**Material provided**
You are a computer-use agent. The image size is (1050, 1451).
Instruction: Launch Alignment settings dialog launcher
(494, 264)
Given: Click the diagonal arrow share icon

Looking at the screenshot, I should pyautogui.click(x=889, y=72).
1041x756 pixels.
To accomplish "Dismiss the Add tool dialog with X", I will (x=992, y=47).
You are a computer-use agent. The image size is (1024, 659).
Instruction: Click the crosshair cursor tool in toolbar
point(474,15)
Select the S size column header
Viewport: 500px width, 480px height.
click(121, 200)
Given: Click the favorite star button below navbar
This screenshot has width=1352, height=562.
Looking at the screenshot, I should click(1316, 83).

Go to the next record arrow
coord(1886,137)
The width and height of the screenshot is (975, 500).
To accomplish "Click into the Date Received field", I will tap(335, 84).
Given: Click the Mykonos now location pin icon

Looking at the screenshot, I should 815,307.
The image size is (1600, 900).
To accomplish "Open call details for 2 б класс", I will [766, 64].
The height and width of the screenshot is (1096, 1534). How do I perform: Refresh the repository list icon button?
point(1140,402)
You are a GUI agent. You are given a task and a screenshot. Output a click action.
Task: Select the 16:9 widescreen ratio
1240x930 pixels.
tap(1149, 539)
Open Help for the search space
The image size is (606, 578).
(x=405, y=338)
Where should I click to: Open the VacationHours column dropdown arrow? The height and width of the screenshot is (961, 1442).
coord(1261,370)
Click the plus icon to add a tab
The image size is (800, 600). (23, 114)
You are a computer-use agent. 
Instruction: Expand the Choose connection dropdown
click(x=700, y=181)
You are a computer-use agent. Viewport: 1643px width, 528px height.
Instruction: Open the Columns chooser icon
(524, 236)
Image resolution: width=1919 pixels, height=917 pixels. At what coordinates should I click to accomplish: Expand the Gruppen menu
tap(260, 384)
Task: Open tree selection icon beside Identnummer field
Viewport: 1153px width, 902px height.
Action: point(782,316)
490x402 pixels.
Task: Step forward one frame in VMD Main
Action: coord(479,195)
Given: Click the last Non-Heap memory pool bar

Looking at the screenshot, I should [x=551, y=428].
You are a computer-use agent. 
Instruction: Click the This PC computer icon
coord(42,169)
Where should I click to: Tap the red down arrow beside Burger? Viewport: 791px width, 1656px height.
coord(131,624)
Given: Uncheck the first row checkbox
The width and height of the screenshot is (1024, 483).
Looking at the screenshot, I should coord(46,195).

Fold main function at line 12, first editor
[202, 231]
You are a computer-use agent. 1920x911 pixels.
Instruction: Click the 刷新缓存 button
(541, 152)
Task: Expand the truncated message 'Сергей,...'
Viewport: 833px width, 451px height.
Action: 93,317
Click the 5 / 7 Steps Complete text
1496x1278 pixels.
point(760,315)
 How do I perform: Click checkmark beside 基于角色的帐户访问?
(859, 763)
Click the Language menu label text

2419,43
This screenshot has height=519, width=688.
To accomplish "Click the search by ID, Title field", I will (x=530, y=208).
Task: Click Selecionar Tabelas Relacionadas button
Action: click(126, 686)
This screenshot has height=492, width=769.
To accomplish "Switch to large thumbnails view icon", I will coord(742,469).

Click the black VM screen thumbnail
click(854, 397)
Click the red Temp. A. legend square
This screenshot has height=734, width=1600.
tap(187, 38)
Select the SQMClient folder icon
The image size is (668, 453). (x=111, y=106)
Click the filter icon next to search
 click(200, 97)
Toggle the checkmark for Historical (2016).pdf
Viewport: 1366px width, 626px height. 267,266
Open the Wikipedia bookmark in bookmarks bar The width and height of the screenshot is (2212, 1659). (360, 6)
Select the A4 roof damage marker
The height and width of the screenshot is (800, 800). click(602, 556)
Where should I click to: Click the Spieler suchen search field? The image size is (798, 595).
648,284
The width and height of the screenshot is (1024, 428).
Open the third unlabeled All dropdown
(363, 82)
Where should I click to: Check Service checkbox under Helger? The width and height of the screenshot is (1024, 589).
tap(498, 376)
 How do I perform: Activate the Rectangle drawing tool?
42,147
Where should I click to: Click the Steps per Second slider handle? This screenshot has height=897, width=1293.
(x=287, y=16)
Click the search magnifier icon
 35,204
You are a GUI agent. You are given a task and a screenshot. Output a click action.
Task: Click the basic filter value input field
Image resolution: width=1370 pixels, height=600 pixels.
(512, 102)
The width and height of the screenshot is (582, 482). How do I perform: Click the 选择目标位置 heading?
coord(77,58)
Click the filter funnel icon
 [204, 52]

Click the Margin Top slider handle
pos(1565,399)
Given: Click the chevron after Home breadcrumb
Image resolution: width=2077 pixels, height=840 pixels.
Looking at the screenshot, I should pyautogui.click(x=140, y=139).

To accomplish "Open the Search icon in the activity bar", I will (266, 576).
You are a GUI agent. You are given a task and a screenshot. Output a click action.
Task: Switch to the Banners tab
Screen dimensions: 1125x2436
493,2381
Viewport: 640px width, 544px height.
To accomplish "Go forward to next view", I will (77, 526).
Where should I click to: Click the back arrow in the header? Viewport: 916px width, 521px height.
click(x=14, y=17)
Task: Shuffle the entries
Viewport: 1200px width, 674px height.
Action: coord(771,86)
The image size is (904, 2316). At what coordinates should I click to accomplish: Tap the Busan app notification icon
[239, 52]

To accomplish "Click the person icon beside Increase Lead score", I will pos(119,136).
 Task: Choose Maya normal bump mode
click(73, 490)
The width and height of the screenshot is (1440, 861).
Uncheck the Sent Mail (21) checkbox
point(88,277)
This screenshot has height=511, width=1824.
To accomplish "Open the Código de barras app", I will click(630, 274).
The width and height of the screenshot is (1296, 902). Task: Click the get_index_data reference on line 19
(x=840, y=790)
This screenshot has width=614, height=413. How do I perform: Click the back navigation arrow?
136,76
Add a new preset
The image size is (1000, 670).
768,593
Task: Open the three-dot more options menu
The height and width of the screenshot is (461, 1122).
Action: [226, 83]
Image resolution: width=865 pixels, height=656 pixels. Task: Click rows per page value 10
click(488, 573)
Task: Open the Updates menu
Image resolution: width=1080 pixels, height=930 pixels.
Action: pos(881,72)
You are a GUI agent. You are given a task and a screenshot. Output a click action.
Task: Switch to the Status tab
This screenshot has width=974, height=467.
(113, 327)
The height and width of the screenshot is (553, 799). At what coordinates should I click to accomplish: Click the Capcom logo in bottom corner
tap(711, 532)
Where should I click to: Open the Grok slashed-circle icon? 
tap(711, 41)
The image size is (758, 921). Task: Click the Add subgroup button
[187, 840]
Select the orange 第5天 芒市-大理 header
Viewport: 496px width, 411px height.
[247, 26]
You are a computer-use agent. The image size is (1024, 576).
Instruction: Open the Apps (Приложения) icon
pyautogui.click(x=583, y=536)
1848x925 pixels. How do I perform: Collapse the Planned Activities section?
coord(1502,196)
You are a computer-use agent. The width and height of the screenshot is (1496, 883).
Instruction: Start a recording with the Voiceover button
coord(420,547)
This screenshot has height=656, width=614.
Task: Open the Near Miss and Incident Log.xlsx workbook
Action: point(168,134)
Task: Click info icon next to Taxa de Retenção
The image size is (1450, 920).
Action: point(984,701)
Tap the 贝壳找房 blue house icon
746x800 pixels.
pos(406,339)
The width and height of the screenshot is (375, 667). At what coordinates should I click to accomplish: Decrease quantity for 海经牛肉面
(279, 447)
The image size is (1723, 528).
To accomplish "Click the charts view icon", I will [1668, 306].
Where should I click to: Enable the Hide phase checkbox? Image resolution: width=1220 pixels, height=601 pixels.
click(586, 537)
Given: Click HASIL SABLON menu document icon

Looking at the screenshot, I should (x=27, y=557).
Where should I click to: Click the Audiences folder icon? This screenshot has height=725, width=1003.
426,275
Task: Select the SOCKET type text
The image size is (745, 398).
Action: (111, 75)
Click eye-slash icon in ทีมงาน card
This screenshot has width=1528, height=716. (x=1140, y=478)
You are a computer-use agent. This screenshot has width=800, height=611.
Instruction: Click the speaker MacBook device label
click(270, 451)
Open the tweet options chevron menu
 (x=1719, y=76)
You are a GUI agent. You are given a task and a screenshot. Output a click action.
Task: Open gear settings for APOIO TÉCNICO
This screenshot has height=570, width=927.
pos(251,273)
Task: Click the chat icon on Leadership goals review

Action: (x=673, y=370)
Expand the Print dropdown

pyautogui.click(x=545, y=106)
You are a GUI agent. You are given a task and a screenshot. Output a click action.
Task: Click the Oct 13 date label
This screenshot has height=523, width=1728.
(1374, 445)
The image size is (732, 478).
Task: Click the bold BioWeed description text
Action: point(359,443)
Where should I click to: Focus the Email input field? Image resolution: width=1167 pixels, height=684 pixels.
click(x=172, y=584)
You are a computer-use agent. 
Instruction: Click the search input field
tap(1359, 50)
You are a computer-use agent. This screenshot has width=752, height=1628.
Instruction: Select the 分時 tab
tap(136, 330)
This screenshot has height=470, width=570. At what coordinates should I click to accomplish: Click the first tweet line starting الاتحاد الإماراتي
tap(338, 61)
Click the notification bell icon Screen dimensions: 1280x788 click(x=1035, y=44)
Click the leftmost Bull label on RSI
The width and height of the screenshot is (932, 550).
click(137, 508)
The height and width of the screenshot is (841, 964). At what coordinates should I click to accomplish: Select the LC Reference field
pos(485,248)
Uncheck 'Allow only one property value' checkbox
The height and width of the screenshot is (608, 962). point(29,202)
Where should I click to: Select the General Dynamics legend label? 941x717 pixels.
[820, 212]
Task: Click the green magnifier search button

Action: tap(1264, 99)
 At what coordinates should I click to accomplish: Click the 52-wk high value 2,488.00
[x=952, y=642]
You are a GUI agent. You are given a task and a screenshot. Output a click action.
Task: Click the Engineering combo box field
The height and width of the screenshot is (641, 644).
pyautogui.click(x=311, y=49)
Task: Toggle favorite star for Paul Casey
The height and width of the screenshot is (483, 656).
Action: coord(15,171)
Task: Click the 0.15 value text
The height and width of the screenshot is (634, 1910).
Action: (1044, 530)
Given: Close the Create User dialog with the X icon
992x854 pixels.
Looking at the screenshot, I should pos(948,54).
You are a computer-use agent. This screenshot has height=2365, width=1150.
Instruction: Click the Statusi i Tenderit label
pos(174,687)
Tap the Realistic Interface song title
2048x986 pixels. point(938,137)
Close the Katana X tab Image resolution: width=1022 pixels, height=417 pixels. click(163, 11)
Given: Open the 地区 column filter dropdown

**Brief**
When a line of the records has the word "Switch", pick it out and copy it.

**Task solution**
To accomplish "Switch to large thumbnails view icon", I will coord(742,469).
Task: Switch to the Banners tab
Task: Switch to the Status tab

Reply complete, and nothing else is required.